Frequently Asked Questions
Every worker can be safe through proper education.
Specific events that can cause an arc flash hazard include:
- Use of improperly rated electrical test instruments
- Dropping uninsulated tools into an energized electrical enclosure
- Conductive dust or moisture building up inside electrical equipment
- Rodents and other animals inside electrical equipment
- Improper installation of electrical equipment
- Improper electrical preventative maintenance resulting in equipment degradation
- Unsafe work conditions
Personal Protective Equipment (PPE) provides protection after an arc flash incident has occurred and should be viewed as the last line of protection. Arc flash rated clothing / PPE is required when the worker may be exposed to this risk when equipment is open for maintenance (energized or when establishing an Electrically Safe Work Condition), or even when a risk assessment has determined that switching or operation of closed equipment poses risk to the worker. The arc rated clothing requirements for various electrical equipment shall be determined by an arc flash risk assessment as stated in the NFPA 70E.
The NFPA 70E states that a qualified person shall be trained and knowledgeable in the construction and operation of equipment or a specific work method. They must be trained to identify and avoid the electrical hazards that might be present with respect to that equipment or work method.
Another key part of being a qualified electrical worker is passing an annual field audit per the NFPA 70E.
The National Fire Protection Association’s Standard for Electrical Safety in the Workplace (NFPA 70E) defines an arc flash as: A source of possible injury or damage to health associated with the release of energy caused by an electric arc.

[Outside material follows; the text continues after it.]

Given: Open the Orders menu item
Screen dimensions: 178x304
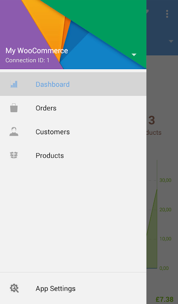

An arc flash occurs as a result of a fault or short circuit condition that generates light and heat. These events may result from a phase to phase or a phase to ground fault cause by a worker mishap, equipment degradation or failure, rodents and other pests, improperly rated electrical test instruments, or other general electrical failure. In a typical home, the electrical service is 100-200 amps with a single phase. In large industrial or commercial facilities, these services may be 2000-4000 Amps (or larger) and have three phases. These larger electrical systems create conditions that can cause arc flashes and need to be analyzed in an incident energy calculation to determine the arc flash potential (expressed in cal/cm2).
An arc flash can produce blinding flashes of light, deafening concussive blasts, super-heated shrapnel, and flames hot enough to ignite clothing. Arc flashes cause significant burns and other injuries to workers that have resulted in death or serious harm to workers.
OSHA is the governing body that ensures that employers protect workers from known hazards such as arc flash. The following codes and standards offer methods to protect workers from electrical hazards:
NFPA 70E: This standard addresses employee workplace electrical safety requirements such as PPE requirements, criteria for electrical tools and test instruments, barricading requirements, and other electrical safe work practices.
NEC: The National Electric Code’s purpose is the practical safeguarding of personas and property from electrical hazards.
ANSI Z10: To provide organizations effective resources for continual improvement of their occupational health and safety performance.
IEEE 1584: This guide provides mathematical models for determining the arc-flash hazard distance and the incident energy to which workers could be exposed during their work on or near electrical equipment.
Any worker who may be exposed to an electrical hazard where the risk cannot be mitigated shall be trained on electrically safe work practices. Qualified workers shall always be trained. Arc Flash Hazard avoidance training may also need to be performed for unqualified workers if they will be exposed to a hazard. The NFPA 7oE addresses this in Article 110.2(A).
OSHA can issue a citation for not addressing arc flash as this is a known hazard. They can issue (and have issued) citations under the General Duty Clause and can reference the NFPA 70E within this citation. Workers shall be provided with PPE, tools, and test instruments to minimize risk, but first they must be warned of the risk through an arc flash warning label.
An arc flash risk assessment calculates the incident energy generated during an electric arc flash event based on the parameters of the electrical system. This arc flash study ensures compliance with OSHA requirements to protect workers.
Once the calculations have been made, the electrical equipment shall be labeled to warn the workers of the extend of the hazard. These labels detail the PPE requirements, the nominal voltage of the system, approach distances, and incident energy potential.
Arc flash labels are required on electrical equipment that is ‘likely to require examination, adjustment, servicing, or maintenance while energized.’ Keep in mind that even establishing an Electrical Safe Work Condition (deenergizing electrical equipment) requires that the worker assumes that equipment is energized until all precautionary steps have been completed. The 2018 NFPA 70E addresses this in Article 130.5(H).
While electrical accidents are statistically less likely than other known hazards, electrical incidents are typically much more catastrophic to worker health often resulting in life altering injuries or even death. Arc flash events may result in burns requiring months of hospitalization, physical therapy, surgeries, and other extensive medical care. These horrific events cause extensive liability claims and litigation. Herzig Engineering recommends that all facilities in other than residential application have an assessment performed to determine PPE application and safe working distances for workers who may be exposed to electrical hazards.